* WORK TO COMPLETE
Could you rewrite the records below so that "dropdown" becomes "menu" and nothing else changes? Leave the pictures out of your answer.

------

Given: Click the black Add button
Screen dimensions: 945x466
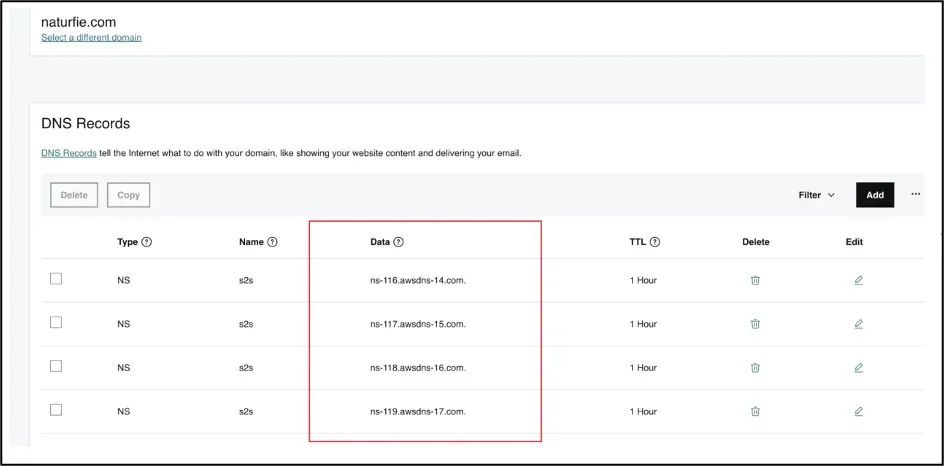Looking at the screenshot, I should click(x=875, y=195).
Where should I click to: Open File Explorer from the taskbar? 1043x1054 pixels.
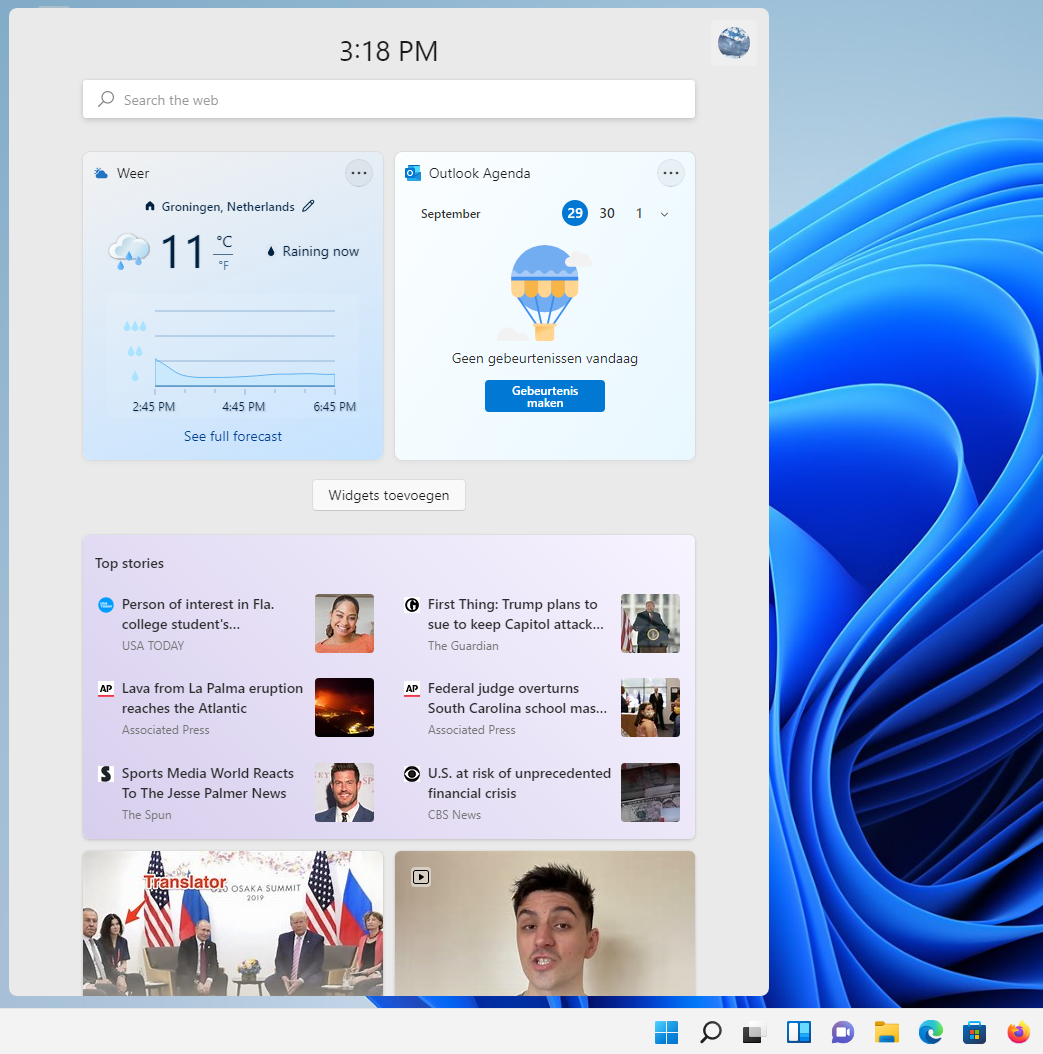pyautogui.click(x=886, y=1031)
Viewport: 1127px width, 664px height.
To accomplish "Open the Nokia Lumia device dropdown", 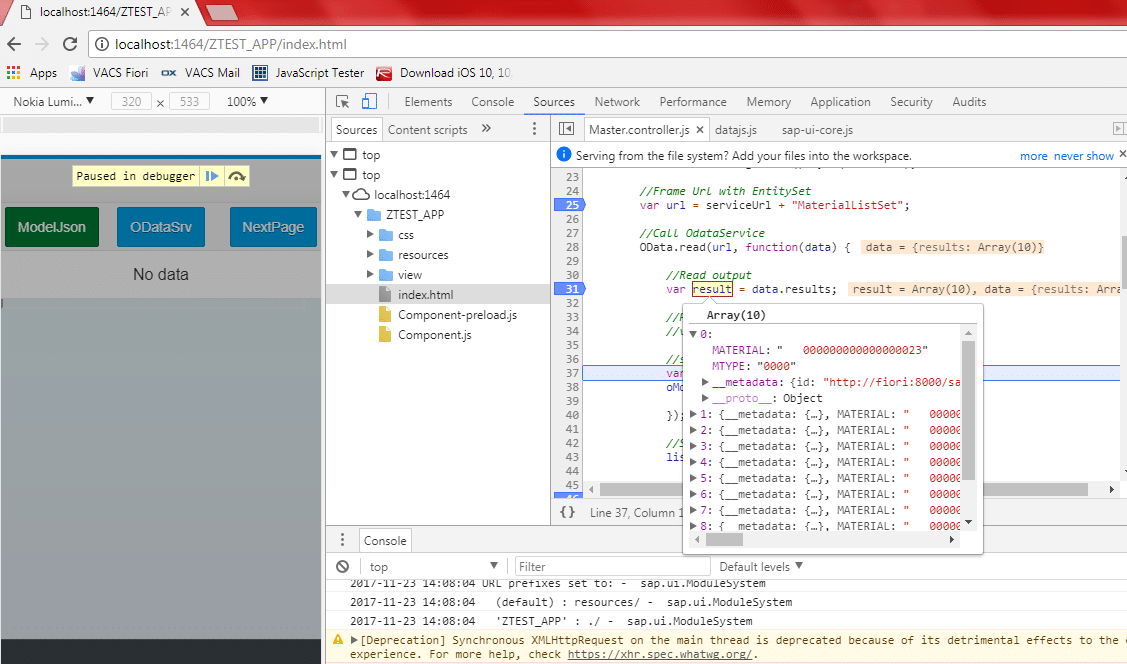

------

* CORRECT RESPONSE
Given: Click the black Add button
Screen dimensions: 945x466
Looking at the screenshot, I should click(x=875, y=195).
Where should I click to: Open File Explorer from the taskbar? 1043x1054 pixels.
pyautogui.click(x=886, y=1031)
Viewport: 1127px width, 664px height.
To accomplish "Open the Nokia Lumia device menu", 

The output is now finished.